Feb 21, 2017All Hands on Deck
No matter where you work in sports medicine, there is going to be turnover. And when an athletic trainer leaves a job, his or her responsibilities need to be taken on by the rest of the staff. The only way to get through it is to work as a team and make the best of the situation.
This is exactly what happened in the athletic training room at Castleton University when Hannah Goeggelman, MS, ATC, CES, a former athletic trainer at the college, moved to a position closer to her hometown in the fall. Her absence left a higher burden on the rest of Castleton’s athletic trainers.
“Being shorthanded certainly causes more work for the rest of the staff because we are providing coverage for the teams that [Goeggelman] was covering,” added Head Athletic Trainer Steve Austin, MEd, ATC.
But these athletic trainers have found a way to make it work. While they have had to make concessions and add to their already busy days, they were able to do so by communicating with each other and staying organized. They have had to restructure schedules, learn to adapt to different environments in a short amount of time, and understand each team’s unique needs.
“I think that the [athletic training] staff does a great job communicating and making sure that whoever is covering knows what is going on with the team,” said senior hockey player and athletic training major Lisa Kilroy. “I think that although it is easier and makes more sense for each team to have their own [athletic trainer], it is perfectly fine to have different [athletic trainers] at each practice/game.”

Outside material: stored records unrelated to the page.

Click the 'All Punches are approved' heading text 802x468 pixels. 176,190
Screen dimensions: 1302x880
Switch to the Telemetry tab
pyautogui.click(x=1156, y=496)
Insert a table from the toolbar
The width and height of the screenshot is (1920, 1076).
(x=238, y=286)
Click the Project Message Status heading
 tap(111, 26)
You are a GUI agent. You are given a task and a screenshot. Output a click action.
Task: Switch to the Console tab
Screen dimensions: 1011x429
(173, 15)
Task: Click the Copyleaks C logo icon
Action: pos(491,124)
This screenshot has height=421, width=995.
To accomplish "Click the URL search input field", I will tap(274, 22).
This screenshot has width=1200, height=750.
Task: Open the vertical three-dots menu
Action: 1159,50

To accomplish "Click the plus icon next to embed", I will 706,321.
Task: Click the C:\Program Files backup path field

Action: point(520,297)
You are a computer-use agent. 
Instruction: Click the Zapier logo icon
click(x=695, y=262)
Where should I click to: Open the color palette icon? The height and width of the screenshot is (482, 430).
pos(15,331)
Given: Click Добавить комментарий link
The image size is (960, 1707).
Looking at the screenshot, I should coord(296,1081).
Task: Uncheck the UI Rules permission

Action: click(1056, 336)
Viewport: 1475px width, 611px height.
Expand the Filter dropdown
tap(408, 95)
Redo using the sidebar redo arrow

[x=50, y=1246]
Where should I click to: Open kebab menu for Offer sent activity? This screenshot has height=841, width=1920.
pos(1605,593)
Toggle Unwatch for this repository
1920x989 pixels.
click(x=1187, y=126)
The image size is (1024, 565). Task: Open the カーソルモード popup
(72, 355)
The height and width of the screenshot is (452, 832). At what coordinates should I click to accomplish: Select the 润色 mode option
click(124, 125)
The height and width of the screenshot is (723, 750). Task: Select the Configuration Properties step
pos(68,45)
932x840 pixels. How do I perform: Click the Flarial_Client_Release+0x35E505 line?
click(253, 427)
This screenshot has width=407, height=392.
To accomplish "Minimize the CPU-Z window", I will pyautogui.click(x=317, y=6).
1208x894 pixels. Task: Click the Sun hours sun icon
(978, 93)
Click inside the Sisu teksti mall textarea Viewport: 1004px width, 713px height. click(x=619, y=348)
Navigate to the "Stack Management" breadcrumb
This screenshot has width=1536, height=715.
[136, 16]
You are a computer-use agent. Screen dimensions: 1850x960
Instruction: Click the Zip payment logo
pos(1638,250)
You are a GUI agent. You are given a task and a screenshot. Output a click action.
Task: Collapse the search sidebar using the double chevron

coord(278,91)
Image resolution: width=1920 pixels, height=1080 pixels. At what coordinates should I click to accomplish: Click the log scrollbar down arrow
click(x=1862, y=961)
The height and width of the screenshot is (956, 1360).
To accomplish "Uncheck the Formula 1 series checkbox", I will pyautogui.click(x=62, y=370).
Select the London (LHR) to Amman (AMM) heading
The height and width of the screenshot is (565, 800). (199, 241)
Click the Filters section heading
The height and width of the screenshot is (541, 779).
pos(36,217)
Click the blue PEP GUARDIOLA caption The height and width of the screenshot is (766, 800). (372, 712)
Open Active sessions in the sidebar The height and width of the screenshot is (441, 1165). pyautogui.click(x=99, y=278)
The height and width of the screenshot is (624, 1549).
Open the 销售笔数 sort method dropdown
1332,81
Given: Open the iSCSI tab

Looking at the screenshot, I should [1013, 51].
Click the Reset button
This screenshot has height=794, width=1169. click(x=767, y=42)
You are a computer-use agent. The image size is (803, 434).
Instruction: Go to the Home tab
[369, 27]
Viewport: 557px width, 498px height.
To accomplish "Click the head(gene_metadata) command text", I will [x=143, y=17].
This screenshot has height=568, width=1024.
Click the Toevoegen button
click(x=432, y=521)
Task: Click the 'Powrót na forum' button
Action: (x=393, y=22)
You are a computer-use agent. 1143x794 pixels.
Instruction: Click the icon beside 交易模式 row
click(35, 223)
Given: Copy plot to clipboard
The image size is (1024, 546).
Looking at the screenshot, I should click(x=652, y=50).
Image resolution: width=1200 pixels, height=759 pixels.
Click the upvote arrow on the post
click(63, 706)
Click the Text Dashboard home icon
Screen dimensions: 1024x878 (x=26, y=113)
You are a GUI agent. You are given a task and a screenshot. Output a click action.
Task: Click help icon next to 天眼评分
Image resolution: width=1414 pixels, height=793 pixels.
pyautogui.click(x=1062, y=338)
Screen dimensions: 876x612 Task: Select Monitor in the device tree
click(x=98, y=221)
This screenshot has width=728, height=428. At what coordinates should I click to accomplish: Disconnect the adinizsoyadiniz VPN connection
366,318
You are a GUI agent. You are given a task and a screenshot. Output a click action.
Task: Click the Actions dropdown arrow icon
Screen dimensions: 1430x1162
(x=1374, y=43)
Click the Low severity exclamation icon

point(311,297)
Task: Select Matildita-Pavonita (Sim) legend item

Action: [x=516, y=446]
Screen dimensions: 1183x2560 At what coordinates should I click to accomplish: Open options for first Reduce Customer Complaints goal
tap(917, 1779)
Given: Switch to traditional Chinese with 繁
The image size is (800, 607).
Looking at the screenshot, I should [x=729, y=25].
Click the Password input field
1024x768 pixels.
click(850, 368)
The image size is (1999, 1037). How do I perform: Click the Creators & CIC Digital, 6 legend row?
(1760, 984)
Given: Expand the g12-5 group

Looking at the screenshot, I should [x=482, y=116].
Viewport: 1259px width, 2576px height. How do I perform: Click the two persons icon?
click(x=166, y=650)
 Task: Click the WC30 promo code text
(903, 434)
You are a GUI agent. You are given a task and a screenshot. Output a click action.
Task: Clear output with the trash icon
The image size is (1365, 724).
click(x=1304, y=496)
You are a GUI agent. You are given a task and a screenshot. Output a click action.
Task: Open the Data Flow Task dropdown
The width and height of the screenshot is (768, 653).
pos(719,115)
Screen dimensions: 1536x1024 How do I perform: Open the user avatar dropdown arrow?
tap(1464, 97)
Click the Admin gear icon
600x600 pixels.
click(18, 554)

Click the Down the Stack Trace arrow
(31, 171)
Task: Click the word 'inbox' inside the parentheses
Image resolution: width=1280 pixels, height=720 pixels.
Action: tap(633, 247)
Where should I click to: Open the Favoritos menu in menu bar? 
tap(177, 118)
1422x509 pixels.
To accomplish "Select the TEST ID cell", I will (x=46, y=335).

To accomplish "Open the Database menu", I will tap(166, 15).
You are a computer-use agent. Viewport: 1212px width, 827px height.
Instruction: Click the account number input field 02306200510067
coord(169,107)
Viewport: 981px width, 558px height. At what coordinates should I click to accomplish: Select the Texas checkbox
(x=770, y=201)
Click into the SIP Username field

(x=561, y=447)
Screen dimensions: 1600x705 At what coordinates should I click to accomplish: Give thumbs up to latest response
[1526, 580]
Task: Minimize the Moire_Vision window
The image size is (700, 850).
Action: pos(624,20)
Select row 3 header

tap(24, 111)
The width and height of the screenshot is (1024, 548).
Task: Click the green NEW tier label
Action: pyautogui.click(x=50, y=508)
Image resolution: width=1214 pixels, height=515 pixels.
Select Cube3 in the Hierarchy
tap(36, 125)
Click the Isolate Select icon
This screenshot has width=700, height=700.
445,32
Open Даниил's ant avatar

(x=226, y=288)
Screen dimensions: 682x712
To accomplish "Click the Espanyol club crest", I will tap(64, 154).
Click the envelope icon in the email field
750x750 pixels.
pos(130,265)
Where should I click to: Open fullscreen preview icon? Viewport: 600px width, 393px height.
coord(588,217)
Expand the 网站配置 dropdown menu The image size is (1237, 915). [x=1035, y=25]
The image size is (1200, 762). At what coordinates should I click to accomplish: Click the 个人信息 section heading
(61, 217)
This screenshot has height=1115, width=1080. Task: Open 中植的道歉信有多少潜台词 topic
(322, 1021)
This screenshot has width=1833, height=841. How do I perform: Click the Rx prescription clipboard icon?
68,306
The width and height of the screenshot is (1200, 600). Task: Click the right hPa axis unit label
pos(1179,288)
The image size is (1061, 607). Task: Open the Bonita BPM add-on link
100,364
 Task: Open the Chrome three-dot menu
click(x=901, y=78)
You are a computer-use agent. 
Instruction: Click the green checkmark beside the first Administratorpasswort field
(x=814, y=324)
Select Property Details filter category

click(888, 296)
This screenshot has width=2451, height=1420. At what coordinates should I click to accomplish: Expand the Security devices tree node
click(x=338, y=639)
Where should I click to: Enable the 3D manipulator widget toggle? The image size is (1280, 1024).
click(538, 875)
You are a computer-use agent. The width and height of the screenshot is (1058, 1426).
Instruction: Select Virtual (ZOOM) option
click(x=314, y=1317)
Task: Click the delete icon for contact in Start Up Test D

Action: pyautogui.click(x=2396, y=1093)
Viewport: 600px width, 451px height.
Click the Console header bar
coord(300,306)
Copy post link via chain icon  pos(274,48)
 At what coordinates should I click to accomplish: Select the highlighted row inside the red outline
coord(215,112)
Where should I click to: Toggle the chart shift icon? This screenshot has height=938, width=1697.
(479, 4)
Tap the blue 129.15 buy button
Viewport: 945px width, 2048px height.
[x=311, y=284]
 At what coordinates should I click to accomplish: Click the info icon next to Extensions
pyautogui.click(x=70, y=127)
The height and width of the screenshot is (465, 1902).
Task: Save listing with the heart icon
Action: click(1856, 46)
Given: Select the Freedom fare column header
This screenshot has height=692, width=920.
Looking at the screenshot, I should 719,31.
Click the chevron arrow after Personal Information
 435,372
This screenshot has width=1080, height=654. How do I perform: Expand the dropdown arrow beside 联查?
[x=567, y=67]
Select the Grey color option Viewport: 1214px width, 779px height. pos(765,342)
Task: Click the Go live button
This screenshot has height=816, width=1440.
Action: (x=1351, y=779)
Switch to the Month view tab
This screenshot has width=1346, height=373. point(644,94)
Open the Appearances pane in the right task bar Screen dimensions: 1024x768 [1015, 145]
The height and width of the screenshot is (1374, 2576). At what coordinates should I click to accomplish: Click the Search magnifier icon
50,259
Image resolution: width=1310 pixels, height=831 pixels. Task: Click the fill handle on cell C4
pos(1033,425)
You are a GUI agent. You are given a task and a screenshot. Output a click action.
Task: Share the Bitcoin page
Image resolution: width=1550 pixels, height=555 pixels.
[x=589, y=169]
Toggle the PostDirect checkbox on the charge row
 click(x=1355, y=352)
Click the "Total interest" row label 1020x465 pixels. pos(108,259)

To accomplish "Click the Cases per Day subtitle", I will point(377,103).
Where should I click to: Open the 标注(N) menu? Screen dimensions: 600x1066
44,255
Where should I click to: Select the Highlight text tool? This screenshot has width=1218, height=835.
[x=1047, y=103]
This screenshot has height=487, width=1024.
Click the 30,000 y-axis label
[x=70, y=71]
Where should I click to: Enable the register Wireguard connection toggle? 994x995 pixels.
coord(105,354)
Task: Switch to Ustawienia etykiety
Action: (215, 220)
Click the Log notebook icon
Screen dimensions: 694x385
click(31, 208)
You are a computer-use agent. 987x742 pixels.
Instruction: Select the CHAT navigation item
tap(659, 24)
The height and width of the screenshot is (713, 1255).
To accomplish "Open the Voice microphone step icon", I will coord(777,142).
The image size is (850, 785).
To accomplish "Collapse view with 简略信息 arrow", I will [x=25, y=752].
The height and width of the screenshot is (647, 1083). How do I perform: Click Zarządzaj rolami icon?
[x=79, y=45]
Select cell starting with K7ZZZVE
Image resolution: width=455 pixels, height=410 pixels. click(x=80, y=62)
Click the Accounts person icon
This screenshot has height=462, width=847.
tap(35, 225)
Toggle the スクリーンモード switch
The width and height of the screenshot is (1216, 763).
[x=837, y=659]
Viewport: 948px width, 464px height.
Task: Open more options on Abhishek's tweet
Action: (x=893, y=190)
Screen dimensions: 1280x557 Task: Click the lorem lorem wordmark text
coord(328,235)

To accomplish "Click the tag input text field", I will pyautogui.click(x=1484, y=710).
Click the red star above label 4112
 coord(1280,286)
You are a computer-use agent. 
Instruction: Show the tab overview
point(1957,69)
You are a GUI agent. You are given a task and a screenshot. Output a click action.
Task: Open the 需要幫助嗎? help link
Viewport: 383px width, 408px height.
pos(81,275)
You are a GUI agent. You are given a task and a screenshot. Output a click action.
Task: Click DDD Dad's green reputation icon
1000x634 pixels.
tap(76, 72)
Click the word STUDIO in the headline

One challenge they continue to work on is how to address the lack of female athletic trainers on staff. Now that Goeggelman is gone, Assistant Athletic Trainer Ellie Goldense, ATC, is the only female on the staff. And while Goldense does not hold herself above her male counterparts in ability to carry out athletic training room procedures, the struggle comes in providing female athletes a confidant.
“While male co-workers are fully capable handling female issues, females would rather talk to other women,” said Goldense.
Despite some complications, the athletic trainers at Castleton may have found a silver lining to their shorthanded situation. The increase in workload has a positive impact on their care strategies by not allowing for distraction and making them more alert to the needs of their athletes.
“I have taken care of over 20 of [Goeggelman’s] athletes since she has left,” said Goldense. “As a staff, we have had to do cross coverage, and it makes us focus more on quality care and not forgetting anyone.”